Nehrevân hezimetinden sonra hayatta kalabilen Hâricîlerin başka bölgelere 
kaçtıkları ve buralarda çok sayıda Hâricî kollar oluşturdukları bilinmektedir. 
Nehrevân bozgunu Hâriciler üzerinde silinmez bir etki bırakmış, onlar 
için Allah yolunda ölmenin, şahâdetin bir simgesi hâline gelmiştir. Bu 
olaydan sonra Hâricileri yönlendiren en önemli duygu, intikam duygusu 
olmuş ve bu, bir türlü tatmin edilememiştir. Bundan sonra Haricîler, Hz. 
Ali'nin  şehid edilmesine kadar zaman zaman küçük mahallî isyanlar 
çıkardılar. Bunların en önemlisi, Nehrevan'dan kurtulup Şehrezûr'a kaçan 
Ebû Meryem es-Sa'dî’nin isyanıdır. Hâricîler, Mekke’de hazırladıkları son 
eylem plânına göre, Hz. Ali, Muâviye ve Amr b. el-As’ı öldürerek hilafet 
meselesine kendilerince bir çözüm getirmeyi hedeflemişlerdi. Bu amaçla her 
üç  şahıs için birer suikastçı görevlendirmişlerdi. Hz. Ali’nin öldürülmesiyle 
görevlendirilen kişi Abdurrahman b. Mülcem idi. Sabah namazına gitmekte 
olan halîfeye saldırarak onu yaraladı. Bu yara neticesinde Ali, 21 Ramazan 
40 (28 Ocak 661) tarihinde şehid oldu. 
Emevîler döneminde Hârici isyanları devam etmiştir. Ancak isyanların 
Muâviye tarafından çok şiddetli bir şekilde bastırıldığını gören Hâricîler, 
Nehrevan'da ölen Abdullah b. Vehb er-Râsibî'den beri ilk defa şûra yoluyla 
kendilerine bir halife seçerek Müstevrid b. Ullefe et-Teymî’ye biat ettiler. 

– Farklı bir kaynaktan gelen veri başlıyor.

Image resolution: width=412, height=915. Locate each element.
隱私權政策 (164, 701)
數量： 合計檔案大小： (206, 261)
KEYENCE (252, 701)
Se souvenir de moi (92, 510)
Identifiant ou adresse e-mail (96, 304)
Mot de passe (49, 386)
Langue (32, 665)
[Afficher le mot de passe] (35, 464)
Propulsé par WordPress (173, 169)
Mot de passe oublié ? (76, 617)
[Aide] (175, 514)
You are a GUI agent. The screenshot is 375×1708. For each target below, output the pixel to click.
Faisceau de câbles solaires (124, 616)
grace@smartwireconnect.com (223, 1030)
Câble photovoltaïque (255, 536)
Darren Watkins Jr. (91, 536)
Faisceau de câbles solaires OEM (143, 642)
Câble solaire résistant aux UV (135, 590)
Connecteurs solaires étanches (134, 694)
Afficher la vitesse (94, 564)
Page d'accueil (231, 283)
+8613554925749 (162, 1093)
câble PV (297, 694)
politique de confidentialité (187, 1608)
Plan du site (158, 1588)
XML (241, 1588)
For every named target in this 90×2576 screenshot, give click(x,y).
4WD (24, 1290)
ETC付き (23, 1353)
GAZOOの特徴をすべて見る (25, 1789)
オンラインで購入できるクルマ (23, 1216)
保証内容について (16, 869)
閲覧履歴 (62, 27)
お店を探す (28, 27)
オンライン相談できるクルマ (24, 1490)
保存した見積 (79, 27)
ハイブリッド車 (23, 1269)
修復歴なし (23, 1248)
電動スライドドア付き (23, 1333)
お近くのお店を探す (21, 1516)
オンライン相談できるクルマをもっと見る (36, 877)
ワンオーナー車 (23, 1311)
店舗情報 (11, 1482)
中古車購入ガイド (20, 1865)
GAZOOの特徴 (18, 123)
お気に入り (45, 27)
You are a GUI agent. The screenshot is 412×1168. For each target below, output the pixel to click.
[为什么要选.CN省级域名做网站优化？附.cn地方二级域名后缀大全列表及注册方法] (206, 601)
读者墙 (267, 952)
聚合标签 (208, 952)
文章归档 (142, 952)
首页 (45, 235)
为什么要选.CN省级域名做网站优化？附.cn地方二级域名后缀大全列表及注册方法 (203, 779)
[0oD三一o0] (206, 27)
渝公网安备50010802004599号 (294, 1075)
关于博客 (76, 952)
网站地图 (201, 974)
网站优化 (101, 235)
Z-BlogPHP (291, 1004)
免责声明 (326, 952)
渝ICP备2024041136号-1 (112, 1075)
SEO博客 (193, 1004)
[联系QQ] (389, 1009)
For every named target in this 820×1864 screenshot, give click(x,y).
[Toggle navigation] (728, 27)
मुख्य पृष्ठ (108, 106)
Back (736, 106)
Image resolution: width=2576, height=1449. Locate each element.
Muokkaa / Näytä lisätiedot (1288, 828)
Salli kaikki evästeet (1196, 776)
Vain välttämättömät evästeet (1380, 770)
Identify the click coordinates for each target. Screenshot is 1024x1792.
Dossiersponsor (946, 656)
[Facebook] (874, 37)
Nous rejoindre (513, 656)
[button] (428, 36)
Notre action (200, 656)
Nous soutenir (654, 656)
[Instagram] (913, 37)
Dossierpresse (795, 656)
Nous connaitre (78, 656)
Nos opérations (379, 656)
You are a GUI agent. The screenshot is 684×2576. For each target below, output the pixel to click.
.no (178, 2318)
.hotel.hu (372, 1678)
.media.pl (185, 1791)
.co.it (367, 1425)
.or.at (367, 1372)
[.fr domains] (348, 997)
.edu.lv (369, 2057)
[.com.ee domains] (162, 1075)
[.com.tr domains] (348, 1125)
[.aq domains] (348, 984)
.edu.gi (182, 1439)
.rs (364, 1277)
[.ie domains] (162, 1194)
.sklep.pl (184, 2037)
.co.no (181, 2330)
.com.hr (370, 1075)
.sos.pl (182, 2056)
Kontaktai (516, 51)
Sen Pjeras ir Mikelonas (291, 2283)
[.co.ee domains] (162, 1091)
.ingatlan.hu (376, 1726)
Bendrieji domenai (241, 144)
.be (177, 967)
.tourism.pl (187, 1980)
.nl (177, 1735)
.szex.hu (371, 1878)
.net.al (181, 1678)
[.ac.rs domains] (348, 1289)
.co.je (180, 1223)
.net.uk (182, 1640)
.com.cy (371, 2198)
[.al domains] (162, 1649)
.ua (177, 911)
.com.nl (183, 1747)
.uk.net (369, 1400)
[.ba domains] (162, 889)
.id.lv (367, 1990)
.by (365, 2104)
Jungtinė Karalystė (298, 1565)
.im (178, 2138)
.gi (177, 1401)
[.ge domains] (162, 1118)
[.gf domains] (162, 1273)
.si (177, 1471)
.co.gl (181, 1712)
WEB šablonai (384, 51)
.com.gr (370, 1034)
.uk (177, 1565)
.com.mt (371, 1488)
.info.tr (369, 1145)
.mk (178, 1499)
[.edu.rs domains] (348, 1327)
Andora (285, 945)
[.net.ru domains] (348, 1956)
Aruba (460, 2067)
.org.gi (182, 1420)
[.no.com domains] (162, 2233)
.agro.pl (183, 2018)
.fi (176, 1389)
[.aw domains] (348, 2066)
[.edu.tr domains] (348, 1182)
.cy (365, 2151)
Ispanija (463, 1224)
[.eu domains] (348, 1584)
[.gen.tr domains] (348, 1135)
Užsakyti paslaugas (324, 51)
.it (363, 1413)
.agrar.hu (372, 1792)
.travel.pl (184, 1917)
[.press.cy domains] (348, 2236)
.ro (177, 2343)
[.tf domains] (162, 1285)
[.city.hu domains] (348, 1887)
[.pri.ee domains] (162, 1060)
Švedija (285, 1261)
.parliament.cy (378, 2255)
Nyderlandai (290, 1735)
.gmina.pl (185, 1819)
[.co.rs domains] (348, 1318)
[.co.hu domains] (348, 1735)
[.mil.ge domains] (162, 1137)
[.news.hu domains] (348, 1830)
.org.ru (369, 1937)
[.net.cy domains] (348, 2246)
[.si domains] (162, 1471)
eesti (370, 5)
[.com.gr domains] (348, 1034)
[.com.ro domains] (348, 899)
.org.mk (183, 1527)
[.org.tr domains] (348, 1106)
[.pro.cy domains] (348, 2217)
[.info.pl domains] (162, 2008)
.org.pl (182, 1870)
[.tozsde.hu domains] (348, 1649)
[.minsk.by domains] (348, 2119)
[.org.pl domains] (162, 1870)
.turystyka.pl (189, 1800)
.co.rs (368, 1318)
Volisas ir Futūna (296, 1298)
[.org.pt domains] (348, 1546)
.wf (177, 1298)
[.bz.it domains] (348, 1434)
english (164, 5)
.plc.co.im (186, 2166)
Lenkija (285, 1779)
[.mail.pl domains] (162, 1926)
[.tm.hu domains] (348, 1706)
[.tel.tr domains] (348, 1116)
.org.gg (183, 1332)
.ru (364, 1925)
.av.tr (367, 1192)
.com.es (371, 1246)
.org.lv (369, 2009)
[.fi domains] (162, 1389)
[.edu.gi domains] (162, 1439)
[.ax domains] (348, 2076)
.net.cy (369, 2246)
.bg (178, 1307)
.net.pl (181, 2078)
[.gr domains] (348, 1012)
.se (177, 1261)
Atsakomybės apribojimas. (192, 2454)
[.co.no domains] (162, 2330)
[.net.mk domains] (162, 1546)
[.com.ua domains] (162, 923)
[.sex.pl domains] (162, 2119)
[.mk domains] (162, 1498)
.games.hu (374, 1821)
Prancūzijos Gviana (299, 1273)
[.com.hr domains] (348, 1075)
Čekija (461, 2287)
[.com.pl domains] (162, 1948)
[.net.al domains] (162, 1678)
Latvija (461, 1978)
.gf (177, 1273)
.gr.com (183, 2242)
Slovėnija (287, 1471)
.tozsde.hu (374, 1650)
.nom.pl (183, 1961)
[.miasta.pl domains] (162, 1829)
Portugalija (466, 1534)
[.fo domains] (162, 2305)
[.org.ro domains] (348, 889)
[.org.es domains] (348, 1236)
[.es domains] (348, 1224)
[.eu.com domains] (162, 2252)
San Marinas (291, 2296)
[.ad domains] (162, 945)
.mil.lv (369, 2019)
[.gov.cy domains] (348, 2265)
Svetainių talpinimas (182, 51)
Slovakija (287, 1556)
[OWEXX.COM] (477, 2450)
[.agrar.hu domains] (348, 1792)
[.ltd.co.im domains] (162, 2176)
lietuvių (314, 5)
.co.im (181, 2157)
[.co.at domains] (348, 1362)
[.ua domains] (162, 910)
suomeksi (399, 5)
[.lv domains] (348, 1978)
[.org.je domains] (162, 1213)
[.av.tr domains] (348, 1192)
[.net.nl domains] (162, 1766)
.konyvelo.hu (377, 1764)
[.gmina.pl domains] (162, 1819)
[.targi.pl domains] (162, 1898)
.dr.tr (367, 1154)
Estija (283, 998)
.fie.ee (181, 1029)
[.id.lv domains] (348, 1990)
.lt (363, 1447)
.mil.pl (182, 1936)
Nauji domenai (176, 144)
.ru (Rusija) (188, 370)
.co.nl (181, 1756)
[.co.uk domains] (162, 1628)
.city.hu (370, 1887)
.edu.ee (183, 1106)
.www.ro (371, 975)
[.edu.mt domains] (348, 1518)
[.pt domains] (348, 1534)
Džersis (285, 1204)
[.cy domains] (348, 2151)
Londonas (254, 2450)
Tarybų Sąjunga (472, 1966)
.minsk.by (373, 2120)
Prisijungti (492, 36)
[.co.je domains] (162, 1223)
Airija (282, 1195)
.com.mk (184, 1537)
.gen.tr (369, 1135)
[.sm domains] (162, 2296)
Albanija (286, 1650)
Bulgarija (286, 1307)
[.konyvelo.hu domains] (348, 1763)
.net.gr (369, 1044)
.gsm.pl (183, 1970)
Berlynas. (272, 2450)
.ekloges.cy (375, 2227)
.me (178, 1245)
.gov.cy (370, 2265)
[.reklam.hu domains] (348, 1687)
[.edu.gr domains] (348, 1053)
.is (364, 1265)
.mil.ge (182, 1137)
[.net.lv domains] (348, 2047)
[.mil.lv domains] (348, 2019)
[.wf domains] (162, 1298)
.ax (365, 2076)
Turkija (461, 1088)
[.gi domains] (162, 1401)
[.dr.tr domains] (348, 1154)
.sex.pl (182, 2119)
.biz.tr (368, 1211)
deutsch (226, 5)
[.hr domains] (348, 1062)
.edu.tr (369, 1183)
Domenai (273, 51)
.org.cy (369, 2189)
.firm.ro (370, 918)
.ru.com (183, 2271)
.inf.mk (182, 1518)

42/662 ve 43/663 yılında yeni bir ayaklanmaya karar verdiler. Müstevrid'in 
de hayatını kaybettiği bu isyandan çok az sayıda Haricî kurtulabildi. Kufe 
Hâricîleri'nin Müstevrid'den sonra yeni bir halife seçmeleri ve ikinci bir 
isyana teşebbüsleri, hapisten çıkan Hâricîler'in Hayyân b. Zabyân'a biat 
etmelerinin ardından 58 (677) yılı sonunda vuku buldu. Ancak bu ayaklanma 
da Kufe valisinin sert tedbirleriyle 59 (678) yılı başında bastırıldı ve Kufe 


 
 
46
yakınlarındaki Bânikyâ'da Hâricîler'in neredeyse tamamı öldürüldü. Bu 
yenilgi bir bakıma Kufe Hâricîliği'nin sonu olmuştur.  
Basra Hâricîliği, Nehrevan'dan kurtulan Mis'ar b. Fedekî et-Temîmî 
tarafından kuruldu. Buradaki ilk Haricî hareketi 41 (661) yılında Müslüman 
bir topluluğun Basra civarında öldürülmesiyle başladı. Ziyâd b. Ebîhi'nin 
45'te (665) Basra valiliğine tayini ve 51 (671) yılında Küfe valiliğinin de ona 
verilmesiyle Hâricîlik için yeni bir dönem başlamış oldu. Ziyâd, Hâricîler'in 
kıyamına fırsat tanımayacak derecede sert bir yönetim kurdu. Onun 
ölümünden (53/673) iki yıl sonra Basra valiliğine getirilen oğlu Ubeydullah 
da benzer tedbirlere başvurdu. Buna rağmen Haricîler isyanlarından 
vazgeçmediler. Nitekim Ubeydullah, Harici kumandan Ebû Bilâl üzerine 
3000 kişilik bir ordu sevk etti ve onu arkadaşları ile birlikte öldürttü. 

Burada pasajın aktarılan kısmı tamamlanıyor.